Texto em estudo:
Justiça manda Planserv transferir idosa com aneurisma, mas ordem é ignorada
Paciente de 72 anos aguarda cirurgia neurológica urgente; Justiça aponta risco de morte
Por: Marcos Flávio Nascimento
20/07/2026 • 10:53 • Atualizado
A servidora pública aposentada Vilma Gonçalves Neves de Oliveira, de 72 anos, segue internada em estado grave enquanto aguarda uma transferência considerada essencial para a realização de uma cirurgia neurológica de alta complexidade, conforme denúncia enviada ao Portal Esfera. Mesmo após uma decisão da Justiça determinando o encaminhamento imediato, a mudança de unidade hospitalar ainda não havia sido cumprida.
A paciente sofreu uma hemorragia subaracnóidea (HSA) Fisher IV, provocada pelo rompimento de um aneurisma cerebral, no último dia 13 de julho. Desde então, permanece na UTI do Hospital Prohope, em Salvador, onde recebeu os primeiros atendimentos.
Após exames realizados em 14 de julho, a equipe médica concluiu que o aneurisma não pode ser tratado por via endovascular. O procedimento indicado é uma clipagem microcirúrgica, intervenção que exige uma unidade hospitalar com suporte especializado em neurocirurgia, estrutura inexistente no hospital onde ela está internada.
Diante desse cenário, a própria equipe médica solicitou a transferência da paciente em ambulância UTI para um hospital apto a realizar o procedimento. Sem resposta do Planserv e da Central Estadual de Regulação, a família recorreu à Justiça para garantir o atendimento.
Justiça determina transferência "com a máxima urgência"

Tarefa proposta: Repita, sem nenhuma alteração, o trecho da notícia sobre a transferência da paciente que vai de "A paciente sofreu" até "garantir o atendimento.". Os registros apresentados em seguida constituem material à parte, independente da notícia.

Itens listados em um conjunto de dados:
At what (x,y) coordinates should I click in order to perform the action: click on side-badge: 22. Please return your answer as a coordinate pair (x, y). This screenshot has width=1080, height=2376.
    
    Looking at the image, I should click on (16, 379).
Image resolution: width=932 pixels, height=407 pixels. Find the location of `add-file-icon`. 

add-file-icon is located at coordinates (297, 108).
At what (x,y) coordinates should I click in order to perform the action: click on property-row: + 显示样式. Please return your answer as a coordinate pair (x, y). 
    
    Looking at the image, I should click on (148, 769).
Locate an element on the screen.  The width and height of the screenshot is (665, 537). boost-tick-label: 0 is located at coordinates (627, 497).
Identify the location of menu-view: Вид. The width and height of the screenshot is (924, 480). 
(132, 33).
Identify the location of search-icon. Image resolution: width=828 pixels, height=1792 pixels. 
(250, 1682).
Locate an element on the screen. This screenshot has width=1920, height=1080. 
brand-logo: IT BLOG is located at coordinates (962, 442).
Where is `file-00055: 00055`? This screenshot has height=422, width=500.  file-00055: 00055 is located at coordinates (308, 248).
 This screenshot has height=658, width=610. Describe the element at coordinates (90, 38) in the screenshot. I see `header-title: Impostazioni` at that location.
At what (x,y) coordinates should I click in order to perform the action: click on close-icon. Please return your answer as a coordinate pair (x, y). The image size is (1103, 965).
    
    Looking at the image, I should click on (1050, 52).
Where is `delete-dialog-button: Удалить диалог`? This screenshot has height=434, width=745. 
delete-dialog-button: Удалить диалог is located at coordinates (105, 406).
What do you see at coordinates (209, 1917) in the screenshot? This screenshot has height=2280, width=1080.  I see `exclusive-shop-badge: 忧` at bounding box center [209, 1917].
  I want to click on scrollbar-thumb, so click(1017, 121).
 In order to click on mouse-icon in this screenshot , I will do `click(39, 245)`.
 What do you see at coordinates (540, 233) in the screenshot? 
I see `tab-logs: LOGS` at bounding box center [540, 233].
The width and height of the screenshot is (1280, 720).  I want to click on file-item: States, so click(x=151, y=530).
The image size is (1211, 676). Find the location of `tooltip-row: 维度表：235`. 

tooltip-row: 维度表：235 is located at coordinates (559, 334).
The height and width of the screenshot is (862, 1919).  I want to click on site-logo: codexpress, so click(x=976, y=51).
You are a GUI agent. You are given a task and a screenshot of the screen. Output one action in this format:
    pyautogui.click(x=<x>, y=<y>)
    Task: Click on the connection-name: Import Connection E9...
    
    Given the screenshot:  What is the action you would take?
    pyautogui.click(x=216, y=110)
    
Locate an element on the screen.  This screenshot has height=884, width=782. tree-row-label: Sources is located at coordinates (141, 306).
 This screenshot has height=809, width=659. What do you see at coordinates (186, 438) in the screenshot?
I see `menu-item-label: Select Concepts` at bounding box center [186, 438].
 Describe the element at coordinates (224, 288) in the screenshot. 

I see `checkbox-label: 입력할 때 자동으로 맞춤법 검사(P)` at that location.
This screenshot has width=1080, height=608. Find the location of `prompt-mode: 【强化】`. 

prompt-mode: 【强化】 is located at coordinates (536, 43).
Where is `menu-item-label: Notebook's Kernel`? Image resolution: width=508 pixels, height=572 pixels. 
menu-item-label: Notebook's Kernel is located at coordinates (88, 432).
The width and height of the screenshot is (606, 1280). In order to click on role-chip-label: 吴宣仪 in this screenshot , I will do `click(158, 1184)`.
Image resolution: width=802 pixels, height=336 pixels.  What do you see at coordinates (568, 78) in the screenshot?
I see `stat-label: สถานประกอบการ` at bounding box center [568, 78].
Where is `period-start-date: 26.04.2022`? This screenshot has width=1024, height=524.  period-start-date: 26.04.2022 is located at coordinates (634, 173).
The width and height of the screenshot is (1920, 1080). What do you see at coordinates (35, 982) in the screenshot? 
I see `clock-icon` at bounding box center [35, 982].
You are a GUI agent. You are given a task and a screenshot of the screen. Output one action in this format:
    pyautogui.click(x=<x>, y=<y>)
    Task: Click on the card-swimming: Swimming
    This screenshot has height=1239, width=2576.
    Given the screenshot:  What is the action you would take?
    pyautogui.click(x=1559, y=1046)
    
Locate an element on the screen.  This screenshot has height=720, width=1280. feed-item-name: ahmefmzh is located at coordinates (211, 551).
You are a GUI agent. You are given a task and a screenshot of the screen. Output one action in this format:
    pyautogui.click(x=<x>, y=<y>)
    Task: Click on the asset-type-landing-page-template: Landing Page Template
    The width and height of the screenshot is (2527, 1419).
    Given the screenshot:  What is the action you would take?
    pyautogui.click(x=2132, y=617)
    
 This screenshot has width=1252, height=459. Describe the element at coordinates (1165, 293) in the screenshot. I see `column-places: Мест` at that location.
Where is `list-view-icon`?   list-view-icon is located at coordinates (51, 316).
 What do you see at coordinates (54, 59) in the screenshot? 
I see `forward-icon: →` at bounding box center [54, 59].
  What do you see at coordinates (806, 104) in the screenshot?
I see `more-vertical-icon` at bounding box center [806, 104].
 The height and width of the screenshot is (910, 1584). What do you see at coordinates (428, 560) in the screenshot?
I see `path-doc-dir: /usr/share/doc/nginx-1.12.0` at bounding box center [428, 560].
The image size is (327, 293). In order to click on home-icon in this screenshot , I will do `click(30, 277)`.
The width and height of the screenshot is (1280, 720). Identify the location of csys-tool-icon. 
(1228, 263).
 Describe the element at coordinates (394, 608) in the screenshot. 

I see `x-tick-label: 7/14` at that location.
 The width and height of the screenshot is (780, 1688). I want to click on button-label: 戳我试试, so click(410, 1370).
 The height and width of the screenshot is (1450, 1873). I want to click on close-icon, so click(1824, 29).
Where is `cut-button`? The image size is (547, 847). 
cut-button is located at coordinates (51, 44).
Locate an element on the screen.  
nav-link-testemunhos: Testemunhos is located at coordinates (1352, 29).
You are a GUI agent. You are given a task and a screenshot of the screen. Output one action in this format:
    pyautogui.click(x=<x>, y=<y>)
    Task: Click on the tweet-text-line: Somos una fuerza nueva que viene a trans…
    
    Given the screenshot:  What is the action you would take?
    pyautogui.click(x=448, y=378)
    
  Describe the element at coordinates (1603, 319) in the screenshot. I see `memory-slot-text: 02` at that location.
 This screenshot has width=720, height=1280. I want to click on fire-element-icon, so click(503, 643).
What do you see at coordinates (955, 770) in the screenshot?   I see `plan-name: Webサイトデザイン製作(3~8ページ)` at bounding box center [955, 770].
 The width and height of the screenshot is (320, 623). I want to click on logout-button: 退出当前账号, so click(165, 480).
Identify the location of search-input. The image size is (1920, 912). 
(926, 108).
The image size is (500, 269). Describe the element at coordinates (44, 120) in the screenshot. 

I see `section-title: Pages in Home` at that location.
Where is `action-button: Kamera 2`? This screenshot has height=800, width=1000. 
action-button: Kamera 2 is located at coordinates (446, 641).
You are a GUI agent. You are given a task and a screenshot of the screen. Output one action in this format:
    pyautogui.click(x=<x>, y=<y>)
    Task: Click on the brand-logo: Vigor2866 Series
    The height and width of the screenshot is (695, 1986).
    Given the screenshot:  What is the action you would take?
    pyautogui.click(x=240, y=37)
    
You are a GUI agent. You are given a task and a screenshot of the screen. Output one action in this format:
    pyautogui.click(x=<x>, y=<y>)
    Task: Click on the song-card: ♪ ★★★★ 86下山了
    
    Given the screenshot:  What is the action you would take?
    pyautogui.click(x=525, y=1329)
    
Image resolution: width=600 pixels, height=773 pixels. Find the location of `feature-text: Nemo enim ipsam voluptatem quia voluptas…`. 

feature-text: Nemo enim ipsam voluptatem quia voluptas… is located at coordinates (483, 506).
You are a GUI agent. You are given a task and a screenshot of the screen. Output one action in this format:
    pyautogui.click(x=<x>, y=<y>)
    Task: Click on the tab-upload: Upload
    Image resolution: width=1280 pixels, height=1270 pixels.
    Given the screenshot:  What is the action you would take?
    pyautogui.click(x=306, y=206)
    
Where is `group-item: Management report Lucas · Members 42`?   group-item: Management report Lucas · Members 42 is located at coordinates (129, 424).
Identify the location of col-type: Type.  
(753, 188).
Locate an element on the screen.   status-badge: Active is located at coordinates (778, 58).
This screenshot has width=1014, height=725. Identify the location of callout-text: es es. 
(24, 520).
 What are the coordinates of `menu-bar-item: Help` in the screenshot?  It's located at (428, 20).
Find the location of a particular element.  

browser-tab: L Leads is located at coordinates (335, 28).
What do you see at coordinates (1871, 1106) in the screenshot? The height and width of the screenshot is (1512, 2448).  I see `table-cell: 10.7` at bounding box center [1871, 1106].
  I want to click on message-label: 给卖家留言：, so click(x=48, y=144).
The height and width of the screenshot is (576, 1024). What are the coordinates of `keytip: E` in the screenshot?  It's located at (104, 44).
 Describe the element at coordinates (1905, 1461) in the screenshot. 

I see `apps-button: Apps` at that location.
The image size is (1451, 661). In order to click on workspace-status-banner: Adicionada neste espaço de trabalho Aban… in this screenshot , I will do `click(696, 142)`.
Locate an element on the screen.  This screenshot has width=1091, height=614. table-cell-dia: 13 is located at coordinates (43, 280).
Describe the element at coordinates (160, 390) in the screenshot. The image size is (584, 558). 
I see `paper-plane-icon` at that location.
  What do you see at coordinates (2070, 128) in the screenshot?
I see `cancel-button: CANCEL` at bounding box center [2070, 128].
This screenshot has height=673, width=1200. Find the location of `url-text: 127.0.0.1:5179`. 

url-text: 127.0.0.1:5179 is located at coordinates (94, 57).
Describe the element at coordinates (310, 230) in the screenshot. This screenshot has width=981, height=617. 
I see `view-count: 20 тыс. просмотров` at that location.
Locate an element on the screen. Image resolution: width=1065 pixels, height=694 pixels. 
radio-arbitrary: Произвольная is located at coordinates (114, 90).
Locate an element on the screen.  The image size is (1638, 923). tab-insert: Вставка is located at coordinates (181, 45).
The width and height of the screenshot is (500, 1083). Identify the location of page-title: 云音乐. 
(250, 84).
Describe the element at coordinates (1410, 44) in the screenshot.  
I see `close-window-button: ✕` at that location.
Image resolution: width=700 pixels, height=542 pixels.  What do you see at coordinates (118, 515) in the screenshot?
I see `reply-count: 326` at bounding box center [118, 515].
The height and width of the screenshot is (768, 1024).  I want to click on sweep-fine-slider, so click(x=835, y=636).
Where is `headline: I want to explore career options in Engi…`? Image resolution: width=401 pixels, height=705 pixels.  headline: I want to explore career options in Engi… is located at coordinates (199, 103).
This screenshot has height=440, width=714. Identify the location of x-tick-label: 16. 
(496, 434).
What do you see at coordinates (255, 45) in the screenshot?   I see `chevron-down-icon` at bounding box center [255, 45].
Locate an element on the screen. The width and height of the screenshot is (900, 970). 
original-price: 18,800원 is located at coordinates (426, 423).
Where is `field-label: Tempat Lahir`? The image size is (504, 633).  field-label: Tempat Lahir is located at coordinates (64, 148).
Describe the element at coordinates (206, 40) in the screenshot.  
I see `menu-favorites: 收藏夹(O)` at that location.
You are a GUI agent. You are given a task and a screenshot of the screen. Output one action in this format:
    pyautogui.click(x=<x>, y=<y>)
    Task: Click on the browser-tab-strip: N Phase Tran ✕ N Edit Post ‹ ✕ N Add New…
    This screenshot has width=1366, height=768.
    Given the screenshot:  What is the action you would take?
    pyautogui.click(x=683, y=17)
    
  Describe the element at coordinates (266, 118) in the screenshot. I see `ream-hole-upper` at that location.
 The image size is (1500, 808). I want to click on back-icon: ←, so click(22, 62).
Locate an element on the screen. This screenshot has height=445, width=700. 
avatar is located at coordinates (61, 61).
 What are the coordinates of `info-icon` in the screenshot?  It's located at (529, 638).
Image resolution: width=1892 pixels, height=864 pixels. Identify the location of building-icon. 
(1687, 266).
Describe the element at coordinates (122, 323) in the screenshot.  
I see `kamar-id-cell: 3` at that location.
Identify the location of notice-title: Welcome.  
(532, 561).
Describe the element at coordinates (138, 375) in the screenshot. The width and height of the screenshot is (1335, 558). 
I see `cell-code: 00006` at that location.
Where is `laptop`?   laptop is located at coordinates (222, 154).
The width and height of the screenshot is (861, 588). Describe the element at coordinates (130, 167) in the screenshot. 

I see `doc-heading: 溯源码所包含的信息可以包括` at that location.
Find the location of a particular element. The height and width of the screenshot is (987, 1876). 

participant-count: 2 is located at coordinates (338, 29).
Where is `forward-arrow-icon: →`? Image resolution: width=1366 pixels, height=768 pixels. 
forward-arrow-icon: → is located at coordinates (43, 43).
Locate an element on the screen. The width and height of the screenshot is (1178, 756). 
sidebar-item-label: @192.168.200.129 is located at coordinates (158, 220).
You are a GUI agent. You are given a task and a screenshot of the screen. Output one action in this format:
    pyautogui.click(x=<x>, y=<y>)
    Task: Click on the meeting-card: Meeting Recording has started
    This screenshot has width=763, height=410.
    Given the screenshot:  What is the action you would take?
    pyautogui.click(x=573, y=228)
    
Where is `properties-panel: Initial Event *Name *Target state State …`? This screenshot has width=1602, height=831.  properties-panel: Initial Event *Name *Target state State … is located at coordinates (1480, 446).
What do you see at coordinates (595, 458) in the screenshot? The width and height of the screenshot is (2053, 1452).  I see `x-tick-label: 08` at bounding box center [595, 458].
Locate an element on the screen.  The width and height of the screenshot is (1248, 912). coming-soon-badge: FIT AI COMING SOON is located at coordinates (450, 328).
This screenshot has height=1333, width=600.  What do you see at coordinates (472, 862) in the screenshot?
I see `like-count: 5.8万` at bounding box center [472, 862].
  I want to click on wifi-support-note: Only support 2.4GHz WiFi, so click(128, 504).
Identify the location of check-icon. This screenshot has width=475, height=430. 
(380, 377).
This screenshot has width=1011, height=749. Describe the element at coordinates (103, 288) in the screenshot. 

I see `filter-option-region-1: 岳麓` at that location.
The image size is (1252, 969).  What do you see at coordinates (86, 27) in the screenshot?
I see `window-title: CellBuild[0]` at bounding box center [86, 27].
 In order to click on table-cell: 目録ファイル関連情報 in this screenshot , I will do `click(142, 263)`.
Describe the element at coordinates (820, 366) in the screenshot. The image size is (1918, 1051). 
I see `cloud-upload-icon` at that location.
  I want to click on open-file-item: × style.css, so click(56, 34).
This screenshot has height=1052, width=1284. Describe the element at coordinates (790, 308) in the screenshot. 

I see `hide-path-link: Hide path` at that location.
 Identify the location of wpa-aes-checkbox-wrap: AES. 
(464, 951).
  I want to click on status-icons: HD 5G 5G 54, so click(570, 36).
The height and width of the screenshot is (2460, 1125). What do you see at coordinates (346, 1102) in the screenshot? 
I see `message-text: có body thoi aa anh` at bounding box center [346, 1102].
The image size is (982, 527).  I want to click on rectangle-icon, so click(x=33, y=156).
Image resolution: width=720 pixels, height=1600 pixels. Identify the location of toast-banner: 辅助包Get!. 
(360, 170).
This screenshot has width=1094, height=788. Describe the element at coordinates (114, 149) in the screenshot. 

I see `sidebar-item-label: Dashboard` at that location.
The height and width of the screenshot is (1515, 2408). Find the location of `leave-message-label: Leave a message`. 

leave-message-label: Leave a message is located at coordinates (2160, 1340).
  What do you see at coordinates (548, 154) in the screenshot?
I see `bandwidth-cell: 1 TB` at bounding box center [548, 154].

Resposta:
A paciente sofreu uma hemorragia subaracnóidea (HSA) Fisher IV, provocada pelo rompimento de um aneurisma cerebral, no último dia 13 de julho. Desde então, permanece na UTI do Hospital Prohope, em Salvador, onde recebeu os primeiros atendimentos.
Após exames realizados em 14 de julho, a equipe médica concluiu que o aneurisma não pode ser tratado por via endovascular. O procedimento indicado é uma clipagem microcirúrgica, intervenção que exige uma unidade hospitalar com suporte especializado em neurocirurgia, estrutura inexistente no hospital onde ela está internada.
Diante desse cenário, a própria equipe médica solicitou a transferência da paciente em ambulância UTI para um hospital apto a realizar o procedimento. Sem resposta do Planserv e da Central Estadual de Regulação, a família recorreu à Justiça para garantir o atendimento.